When dealing with a high conflict spouse during divorce it’s easy to get overwhelmed by the drama and miss what’s really driving the train.
While marriage to someone with a high-conflict personality isn’t easy, divorce can be even tougher. Further, co-parenting after divorce is even more difficult when you’re dealing with this type of personality.
Getting through a divorce, no matter who you are married to is easier when you’re informed about the process and you understand your legal rights before you begin.
This article provides you with 10 tips to help guide you through your divorce from a high conflict spouse:
1. Divorce is better when you have realistic expectations
A lot of people start their divorce hoping to ‘beat’ their ex-spouse in court. A high-conflict divorce may involve a number of issues such as child custody, child support, spousal support and division of property etc. When one or both parties see divorce as a ‘winner takes all’ the stage is set for a long and costly battle. The only winners here may be the lawyers.
2. Think before making hasty decisions
Many life-changing decisions come up during a divorce. For example, you may have to determine whether you need to sell the family home or not. Resist the impulse to make a quick decision just to get the case over with. When making important choices, it’s essential that you consider the possible consequences. An experienced attorney can help you make decisions and come up with possible compromises as the divorce progresses.

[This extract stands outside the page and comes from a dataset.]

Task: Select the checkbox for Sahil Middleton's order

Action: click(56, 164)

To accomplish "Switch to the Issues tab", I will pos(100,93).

3. Forget the Past & Prepare for the future
Thinking about all of the bad things that happened during your marriage will only prevent you from moving on with your life and making decisions that are in your best interest. Try to forget the past and focus on the future. Approach the divorce with a willingness to work with your ex to achieve the best possible result for you and your children.
You may be stressed about insignificant matters like; how to divide the DVD collection but again this approach will increase the time and legal fees that it takes to complete your divorce. So, don’t sweat the small stuff! Instead, try to be a “big-picture person.”
Make some concessions on minor issues, and spend more time on important matters such as child custody & visitation.
4. You’re getting divorced, but your kids are not
Saying cruel and bad things to your ex in the presence of your children can have a lasting effect. Whenever you’re going to say cruel things, think before you speak. Remember, unless there’s a history of abuse or neglect, your children will continue to have a relationship with the other parent. No matter how upset you are with your ex, you should not try to discourage or interfere with a healthy parent-child bond. You may seek counseling for yourself and your children to address emotions and past pain.
5. Keep your feelings to yourself
High-conflict personalities are bullies. They like to ‘win’ by making you angry or beating you down i.e. by harassing you. Do not act on your feelings. If you yell, cry, plead, or otherwise show your emotions, you will invite more attacks. Whatever you do, make sure that you don’t let a narcissist know how you really feel especially if you have a different point-of-view, which will always be interpreted as a threat.
6. Accept the personality that you married
Do not listen to conventional wisdom that your ex will ‘move on’ in time. Well-adjusted people move on; however, high-conflict personalities never quench their thirst for revenge and their desire to feel like ‘the good one’. Anticipate being dragged into court for minor indiscretions, or worse, total fabrications. Do not say or write anything that might make you look bad. Do not respond to emails that try to set the record straight. It’s best to document everything; save hostile e-mails, take screenshots of abusive texts, note every violation of your court order.
Be prepared. You never know if a narcissist will follow through on threats to sue you, so you must be prepared if they do.
7. Avoid admitting a mistake
Do not admit wrongdoing to your high-conflict ex, especially in writing. Apologizing will not create a more amicable relationship. A high-conflict ex will interpret your apology as proof that you are mentally ill, incompetent, and a stupid person.
8. Things may not go well in court
When negotiations cease, one party may threaten to take the matter up before a judge. This may lead to hearings and eventually a trial. The expense of on-going court appearances can deplete the very assets that are often the subject of the dispute. Even simple matters can require multiple court dates to complete, and after spending many thousands of dollars, spouses may be left with a ruling that is disagreeable to both parties. There is nothing easy about divorcing a high conflict spouse!
9. No takebacks
Be aware of the games that your spouse may play. There are times when your spouse may realize that you are serious and not giving in regarding the divorce. At this point, certain high-conflict personalities may change their game. They’ll substitute their abusive tactics for flowers, gifts and hollow promises to change. To stay in control, keep a notebook of all the reasons you want to leave, including ways you’ve tried to change things and the results.
10. Don’t give up on co-parenting
While co-parenting is the ideal solution for children of divorce, you and your ex may not be able to agree enough to make it work. Your attorney might suggest that you work with a parenting coordinator who can help your whole family adjust to the big changes while putting the kids’ needs first.
Divorce isn’t easy; sometimes it’s downright difficult. Having a high-conflict ex makes it even harder.
Your lawyer might recommend that you talk to a therapist or counselor who can help you deal with your soon-to-be ex. Because high-conflict people tend to leave scars on the people closest to them, you might benefit from rediscovering yourself and letting an impartial third party become your sounding board.
Remember, with the right tools, you can make it through divorce and find true peace and happiness.